Daf Yomi: The rabbis examined practical dimensions of deep questions, including those raised around saliva, urine, and sex

by
Adam Kirsch
June 18, 2013
(Photoillustration Tablet Magazine; original photo Shutterstock)
(Photoillustration Tablet Magazine; original photo Shutterstock)

Literary critic Adam Kirsch is reading a page of Talmud a day, along with Jews around the world.

This week’s Daf Yomi reading was a wonderful example of the range of the Talmud’s concerns, and the twisting paths that connect them. What starts out as a discussion of the laws of tefillin becomes an examination of the biology of urination and spitting, which is really a debate on the definition of substances and objects. Finally the rabbis turn to questions of sex, marriage, and the status of women, in which the notion of original sin and its punishment is refined in very unexpected ways. Chapter 10 of Tractate Eruvin is all by itself a good argument for the idea that the Talmud is not just a book but an ocean.

One thing I’ve learned over the last year of reading Talmud is that you seldom find subjects in the place where you expect them. You might think, for example, that the question of whether it is permitted to wear tefillin on Shabbat would be covered somewhere in Tractate Shabbat. The subject is addressed there, but it returns for a fuller treatment in Tractate Eruvin, by a roundabout method. What should you do, the Mishnah asks on Eruvin 95a, if you are out walking on Shabbat and you come across some tefillin abandoned in an open field?

Carrying them back home, of course, is forbidden, since you are not allowed to carry anything more than four amot at a time in a public domain. But leaving the tefillin there is also problematic, since they may end up being desecrated. So, the Mishnah recommends a method of carrying that is not really carrying: You should put them on, according to the usual ritual procedure, and then walk home with them. According to Rabban Gamliel, you can even bring them in “two by two”: that is, wearing two sets of tefillin (a set has two pieces, one for the head and one for the arm). If there are more than one pair of abandoned tefillin, you should repeat the procedure as many times as needed. But if there are so many tefillin that it would be impossible to wear them each home before nightfall, the Jew is obligated to stay with them until Shabbat is over.

The Gemara feeds on moments when the Mishnah is ambiguous or contradictory, and so it zeroes in immediately on Rabban Gamliel’s statement. First the Tanna Kamma—the first quoted opinion in the Mishnah, the one that carries the voice of law—holds that a Jew should bring the tefillin home one pair at a time. Why, then, does Rabban Gamliel say he should wear two pairs at a time? What principle underlies this distinction?
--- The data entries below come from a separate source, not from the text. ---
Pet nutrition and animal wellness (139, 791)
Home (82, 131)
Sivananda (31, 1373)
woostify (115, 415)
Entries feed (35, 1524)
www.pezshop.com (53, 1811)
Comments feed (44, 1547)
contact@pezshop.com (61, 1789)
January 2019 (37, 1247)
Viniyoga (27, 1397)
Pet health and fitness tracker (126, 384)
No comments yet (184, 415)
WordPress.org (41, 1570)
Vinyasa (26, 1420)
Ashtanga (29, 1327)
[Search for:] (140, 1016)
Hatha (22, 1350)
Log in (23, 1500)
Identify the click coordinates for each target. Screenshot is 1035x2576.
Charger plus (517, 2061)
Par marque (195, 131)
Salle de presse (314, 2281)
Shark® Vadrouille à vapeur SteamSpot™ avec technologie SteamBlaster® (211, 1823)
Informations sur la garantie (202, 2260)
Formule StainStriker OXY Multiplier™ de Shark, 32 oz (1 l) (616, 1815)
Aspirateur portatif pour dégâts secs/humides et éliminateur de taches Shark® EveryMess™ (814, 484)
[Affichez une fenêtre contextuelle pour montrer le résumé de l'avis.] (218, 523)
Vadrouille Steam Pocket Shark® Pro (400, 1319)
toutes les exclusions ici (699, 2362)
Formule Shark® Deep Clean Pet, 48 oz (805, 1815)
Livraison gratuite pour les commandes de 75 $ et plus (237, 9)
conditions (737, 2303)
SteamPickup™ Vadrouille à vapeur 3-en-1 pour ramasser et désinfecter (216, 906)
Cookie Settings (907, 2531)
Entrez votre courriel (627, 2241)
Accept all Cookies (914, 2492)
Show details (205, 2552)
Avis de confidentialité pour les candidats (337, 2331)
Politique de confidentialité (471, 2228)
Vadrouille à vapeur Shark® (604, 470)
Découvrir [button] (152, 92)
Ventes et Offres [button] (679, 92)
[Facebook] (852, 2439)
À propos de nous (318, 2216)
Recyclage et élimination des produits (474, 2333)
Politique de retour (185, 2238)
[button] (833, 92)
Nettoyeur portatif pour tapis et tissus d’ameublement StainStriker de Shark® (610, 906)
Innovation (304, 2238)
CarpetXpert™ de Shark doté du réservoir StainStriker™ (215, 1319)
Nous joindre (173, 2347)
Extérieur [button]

The discussion begins by quoting something Rabbi Meir says in Tractate Shabbat about saving clothing from a fire on Shabbat. In such an emergency, the Mishnah rules, it is still forbidden to pick up your clothes and bring them to safety in a big bundle, since that would constitute an act of carrying. However, the opinion of Meir holds, you can wear as many layers of clothing as you can possibly put on and in that way transport them to safety. Because wearing is permitted on Shabbat, it’s allowed to wear as much as you want; after all, on a cold day you might put on a lot of layers of clothing, so the procedure in case of a fire doesn’t differ that much from ordinary use.

Now the Gemara applies this principle to the question of the tefillin. The Mishnah allows wearing lots of layers of clothes in an emergency; why, then, does it only allow wearing one pair of tefillin in an emergency? The answer is that the Mishnah considers wearing tefillin not to be an ordinary act of dressing, but the fulfillment of a particular mitzvah. The mitzvah calls for wearing one pair of tefillin on Shabbat, but not more than one; and God commanded in Deuteronomy 13:1, “You shall take care to do every matter that I command you; neither add to it nor subtract from it.” Wearing two tefillin would be “adding” and therefore a violation.

If Rabban Gamliel does allow wearing two pairs of tefillin, then, it is because—paradoxically, it might seem—he does not consider wearing tefillin to be necessary on Shabbat. Because wearing tefillin on Shabbat is not a mitzvah, it is therefore not a violation to wear more than one pair; according to Rabban Gamliel, it is simply like wearing an ornament, and there is no limit to the number of ornaments you can wear on Shabbat. The Gemara goes on to discuss the practical dimensions of the question: Is there, in fact, room, on one’s forehead and bicep for two tefillin? In the process, the rabbis lay down the rule for exactly where tefillin is to be bound: The head tefillin goes on the kadkod, which is defined as “the place where an infant’s skull is soft.”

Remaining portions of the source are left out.